On a topo map you can easily make out the uniform concentric rings of the dome as it rises over 1500 feet from the lower points around it. In real life it’s a lot more subtle. You look at the ground as it rises, gradually, perfectly, and you get a torqued sensation that something is happening, but you’re not quite sure what. You stare and it looks like you see the curvature of the earth, though instead of flying high over it, you’re standing right on it. Space seems to distort as what you expect to be flat bulges up. Queasiness sets in. Welcome to Cima Dome.

Cima Dome topo


The place has this amazing power and force that the touted 1960s and 1970s earthworks can’t begin to approach.

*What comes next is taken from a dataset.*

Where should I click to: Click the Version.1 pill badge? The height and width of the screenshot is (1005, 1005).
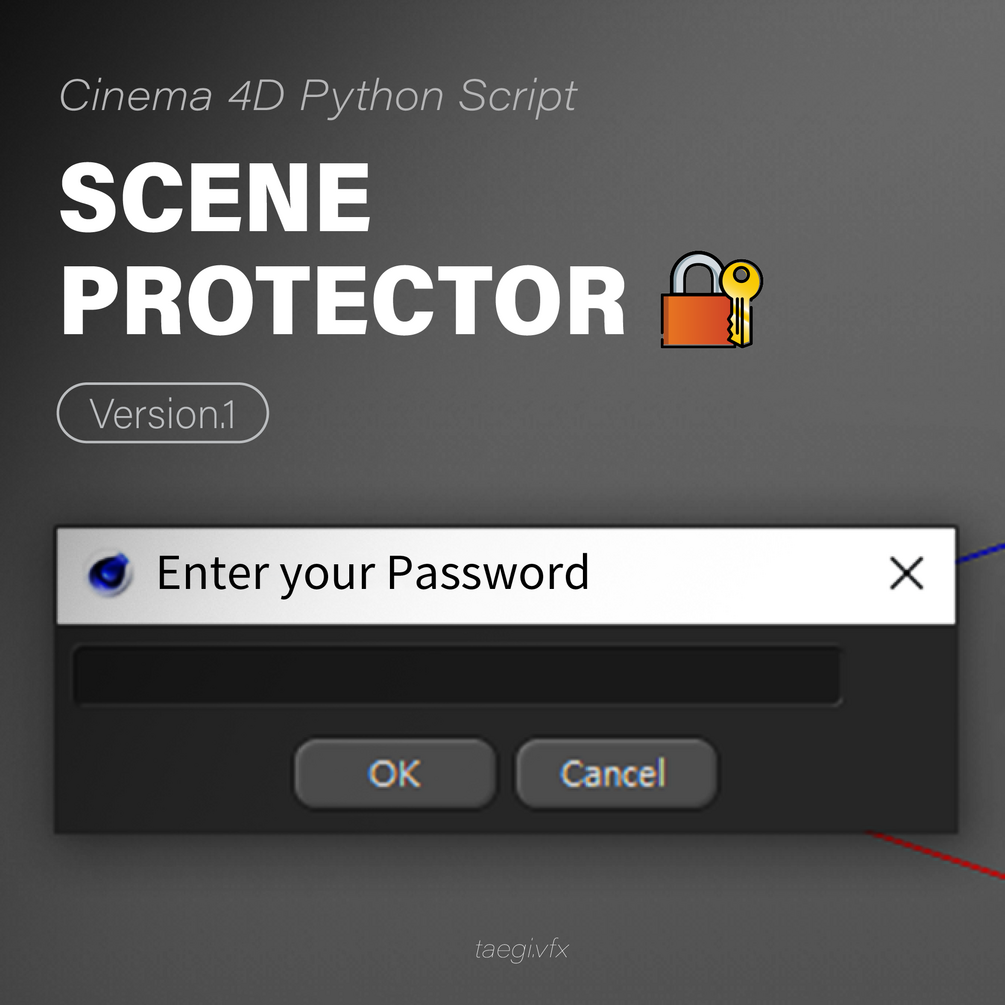[163, 413]
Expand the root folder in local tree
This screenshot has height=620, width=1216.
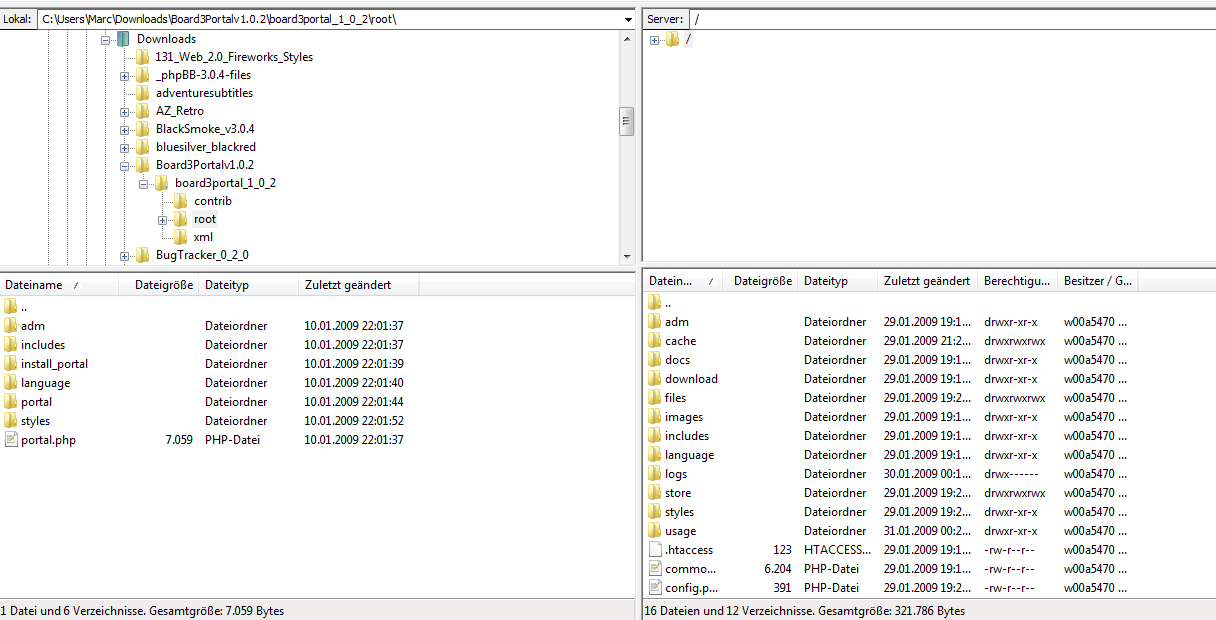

In terms of spatial power, as interesting as they are, Robert Smithson’s Spiral Jetty, Michael Heizer’s various constructions, and James Turrell’s Roden Crater can’t hold a candle to it. Sorry guys!

So there I was, jeeping through the j-trees and the spatial queasiness, when I encounter a fence, a cattle guard, a power line and a powerline road crossing the jeep track. And next to the road, next to one of the power poles is a phone booth. A phone booth? A dozen miles from anything? A freaking phone booth? But out in the desert you see a lot of…unusual…things. And I stuck the phone booth as another entry in my brain’s cataloging of desert sights and sightings. Little did I know what I’d just seen.